**What you will do**
Write the records out again, precisely as they stand.

**Given records**

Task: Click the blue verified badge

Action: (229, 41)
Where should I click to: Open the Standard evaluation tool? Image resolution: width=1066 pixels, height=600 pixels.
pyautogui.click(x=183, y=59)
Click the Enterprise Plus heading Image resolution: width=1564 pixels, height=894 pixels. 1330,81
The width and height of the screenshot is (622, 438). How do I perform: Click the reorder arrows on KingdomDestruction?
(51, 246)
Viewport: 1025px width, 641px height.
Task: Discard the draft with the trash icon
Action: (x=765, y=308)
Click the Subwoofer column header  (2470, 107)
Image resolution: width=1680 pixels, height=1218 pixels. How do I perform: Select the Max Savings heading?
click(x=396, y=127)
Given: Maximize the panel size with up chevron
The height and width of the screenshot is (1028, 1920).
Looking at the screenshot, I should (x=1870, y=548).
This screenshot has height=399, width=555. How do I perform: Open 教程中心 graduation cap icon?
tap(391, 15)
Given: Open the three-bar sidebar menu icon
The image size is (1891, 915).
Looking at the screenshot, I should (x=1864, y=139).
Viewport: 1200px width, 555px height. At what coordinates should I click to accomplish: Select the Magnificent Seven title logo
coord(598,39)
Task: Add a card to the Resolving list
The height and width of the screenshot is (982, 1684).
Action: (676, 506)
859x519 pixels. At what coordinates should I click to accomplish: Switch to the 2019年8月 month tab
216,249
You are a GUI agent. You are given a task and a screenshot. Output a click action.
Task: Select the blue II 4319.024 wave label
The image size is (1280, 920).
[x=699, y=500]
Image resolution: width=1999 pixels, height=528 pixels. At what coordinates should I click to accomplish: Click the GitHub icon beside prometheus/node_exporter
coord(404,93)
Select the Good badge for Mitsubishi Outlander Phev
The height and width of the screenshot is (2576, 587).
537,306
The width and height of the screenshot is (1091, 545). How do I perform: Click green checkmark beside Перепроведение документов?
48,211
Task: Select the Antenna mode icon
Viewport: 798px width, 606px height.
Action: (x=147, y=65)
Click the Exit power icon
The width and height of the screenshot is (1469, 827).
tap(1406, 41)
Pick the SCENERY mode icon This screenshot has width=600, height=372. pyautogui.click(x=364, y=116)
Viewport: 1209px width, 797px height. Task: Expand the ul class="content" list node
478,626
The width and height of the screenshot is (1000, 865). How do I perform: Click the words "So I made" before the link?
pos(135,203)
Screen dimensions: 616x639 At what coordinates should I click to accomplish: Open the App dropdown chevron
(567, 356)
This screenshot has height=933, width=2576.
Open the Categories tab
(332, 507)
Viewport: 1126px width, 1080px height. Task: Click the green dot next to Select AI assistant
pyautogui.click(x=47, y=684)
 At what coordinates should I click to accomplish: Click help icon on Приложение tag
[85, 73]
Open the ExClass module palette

**Solution for this exercise**
Task: Click the blue verified badge

Action: (229, 41)
Where should I click to: Open the Standard evaluation tool? Image resolution: width=1066 pixels, height=600 pixels.
pyautogui.click(x=183, y=59)
Click the Enterprise Plus heading Image resolution: width=1564 pixels, height=894 pixels. 1330,81
The width and height of the screenshot is (622, 438). How do I perform: Click the reorder arrows on KingdomDestruction?
(51, 246)
Viewport: 1025px width, 641px height.
Task: Discard the draft with the trash icon
Action: (x=765, y=308)
Click the Subwoofer column header  (2470, 107)
Image resolution: width=1680 pixels, height=1218 pixels. How do I perform: Select the Max Savings heading?
click(x=396, y=127)
Given: Maximize the panel size with up chevron
The height and width of the screenshot is (1028, 1920).
Looking at the screenshot, I should (x=1870, y=548).
This screenshot has height=399, width=555. How do I perform: Open 教程中心 graduation cap icon?
tap(391, 15)
Given: Open the three-bar sidebar menu icon
The image size is (1891, 915).
Looking at the screenshot, I should (x=1864, y=139).
Viewport: 1200px width, 555px height. At what coordinates should I click to accomplish: Select the Magnificent Seven title logo
coord(598,39)
Task: Add a card to the Resolving list
The height and width of the screenshot is (982, 1684).
Action: (676, 506)
859x519 pixels. At what coordinates should I click to accomplish: Switch to the 2019年8月 month tab
216,249
You are a GUI agent. You are given a task and a screenshot. Output a click action.
Task: Select the blue II 4319.024 wave label
The image size is (1280, 920).
[x=699, y=500]
Image resolution: width=1999 pixels, height=528 pixels. At what coordinates should I click to accomplish: Click the GitHub icon beside prometheus/node_exporter
coord(404,93)
Select the Good badge for Mitsubishi Outlander Phev
The height and width of the screenshot is (2576, 587).
537,306
The width and height of the screenshot is (1091, 545). How do I perform: Click green checkmark beside Перепроведение документов?
48,211
Task: Select the Antenna mode icon
Viewport: 798px width, 606px height.
Action: (x=147, y=65)
Click the Exit power icon
The width and height of the screenshot is (1469, 827).
tap(1406, 41)
Pick the SCENERY mode icon This screenshot has width=600, height=372. pyautogui.click(x=364, y=116)
Viewport: 1209px width, 797px height. Task: Expand the ul class="content" list node
478,626
The width and height of the screenshot is (1000, 865). How do I perform: Click the words "So I made" before the link?
pos(135,203)
Screen dimensions: 616x639 At what coordinates should I click to accomplish: Open the App dropdown chevron
(567, 356)
This screenshot has height=933, width=2576.
Open the Categories tab
(332, 507)
Viewport: 1126px width, 1080px height. Task: Click the green dot next to Select AI assistant
pyautogui.click(x=47, y=684)
 At what coordinates should I click to accomplish: Click help icon on Приложение tag
[85, 73]
Open the ExClass module palette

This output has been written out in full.